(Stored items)
==========

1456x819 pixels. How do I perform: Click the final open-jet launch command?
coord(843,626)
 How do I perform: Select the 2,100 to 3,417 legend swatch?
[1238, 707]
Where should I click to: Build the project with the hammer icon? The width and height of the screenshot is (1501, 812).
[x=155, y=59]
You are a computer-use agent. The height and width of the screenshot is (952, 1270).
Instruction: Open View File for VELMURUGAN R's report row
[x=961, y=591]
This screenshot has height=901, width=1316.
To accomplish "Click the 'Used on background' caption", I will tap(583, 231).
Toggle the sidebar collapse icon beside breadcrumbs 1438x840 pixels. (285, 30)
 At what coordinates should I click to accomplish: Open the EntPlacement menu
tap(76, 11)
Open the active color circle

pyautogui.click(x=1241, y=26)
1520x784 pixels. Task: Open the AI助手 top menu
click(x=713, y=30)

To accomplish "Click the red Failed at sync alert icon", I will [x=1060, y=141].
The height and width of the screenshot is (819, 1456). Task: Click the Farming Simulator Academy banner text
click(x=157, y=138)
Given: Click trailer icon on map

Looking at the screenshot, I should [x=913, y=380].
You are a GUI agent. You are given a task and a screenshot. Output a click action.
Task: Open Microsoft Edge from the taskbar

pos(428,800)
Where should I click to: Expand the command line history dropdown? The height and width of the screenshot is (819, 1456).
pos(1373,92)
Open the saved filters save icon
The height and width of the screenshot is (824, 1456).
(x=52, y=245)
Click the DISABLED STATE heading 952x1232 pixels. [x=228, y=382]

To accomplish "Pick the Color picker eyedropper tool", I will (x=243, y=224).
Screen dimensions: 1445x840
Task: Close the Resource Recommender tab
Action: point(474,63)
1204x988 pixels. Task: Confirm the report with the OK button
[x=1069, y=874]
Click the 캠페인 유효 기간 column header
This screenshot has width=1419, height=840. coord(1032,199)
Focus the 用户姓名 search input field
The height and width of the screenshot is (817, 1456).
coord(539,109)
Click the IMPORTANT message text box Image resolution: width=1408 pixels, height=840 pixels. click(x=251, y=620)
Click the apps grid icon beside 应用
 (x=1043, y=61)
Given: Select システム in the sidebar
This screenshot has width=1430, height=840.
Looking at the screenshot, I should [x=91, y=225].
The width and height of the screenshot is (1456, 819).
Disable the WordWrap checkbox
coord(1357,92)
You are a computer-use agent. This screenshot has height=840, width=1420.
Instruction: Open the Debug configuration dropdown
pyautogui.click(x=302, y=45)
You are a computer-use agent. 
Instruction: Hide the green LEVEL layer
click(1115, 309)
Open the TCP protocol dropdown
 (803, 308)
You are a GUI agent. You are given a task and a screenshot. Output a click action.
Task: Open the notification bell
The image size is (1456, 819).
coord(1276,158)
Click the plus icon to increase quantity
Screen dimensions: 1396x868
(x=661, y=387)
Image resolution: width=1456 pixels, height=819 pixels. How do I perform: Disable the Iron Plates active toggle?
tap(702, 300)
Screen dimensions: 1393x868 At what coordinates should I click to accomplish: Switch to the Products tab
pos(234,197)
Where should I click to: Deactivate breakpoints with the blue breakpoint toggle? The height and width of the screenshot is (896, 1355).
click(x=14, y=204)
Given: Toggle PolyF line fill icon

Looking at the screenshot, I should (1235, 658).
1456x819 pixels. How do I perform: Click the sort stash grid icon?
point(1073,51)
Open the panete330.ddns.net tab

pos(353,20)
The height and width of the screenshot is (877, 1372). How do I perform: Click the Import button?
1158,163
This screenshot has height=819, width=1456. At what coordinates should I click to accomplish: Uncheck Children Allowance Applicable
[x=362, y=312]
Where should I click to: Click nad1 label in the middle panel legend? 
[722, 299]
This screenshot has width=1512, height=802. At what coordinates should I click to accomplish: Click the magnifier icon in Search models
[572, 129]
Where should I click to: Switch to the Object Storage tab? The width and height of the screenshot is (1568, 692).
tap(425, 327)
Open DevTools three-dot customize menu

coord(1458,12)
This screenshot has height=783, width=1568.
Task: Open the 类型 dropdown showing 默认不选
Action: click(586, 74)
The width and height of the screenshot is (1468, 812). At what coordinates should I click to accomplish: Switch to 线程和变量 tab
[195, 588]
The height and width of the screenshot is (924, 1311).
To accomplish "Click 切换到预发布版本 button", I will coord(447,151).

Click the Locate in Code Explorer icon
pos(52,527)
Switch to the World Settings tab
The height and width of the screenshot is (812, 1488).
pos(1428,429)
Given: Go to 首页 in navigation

==========

Task details -
The task calls for all lines in the entries that hold "computer".

Exercise output -
You are a computer-use agent. The height and width of the screenshot is (952, 1270).
You are a computer-use agent. This screenshot has height=840, width=1420.
You are a computer-use agent. 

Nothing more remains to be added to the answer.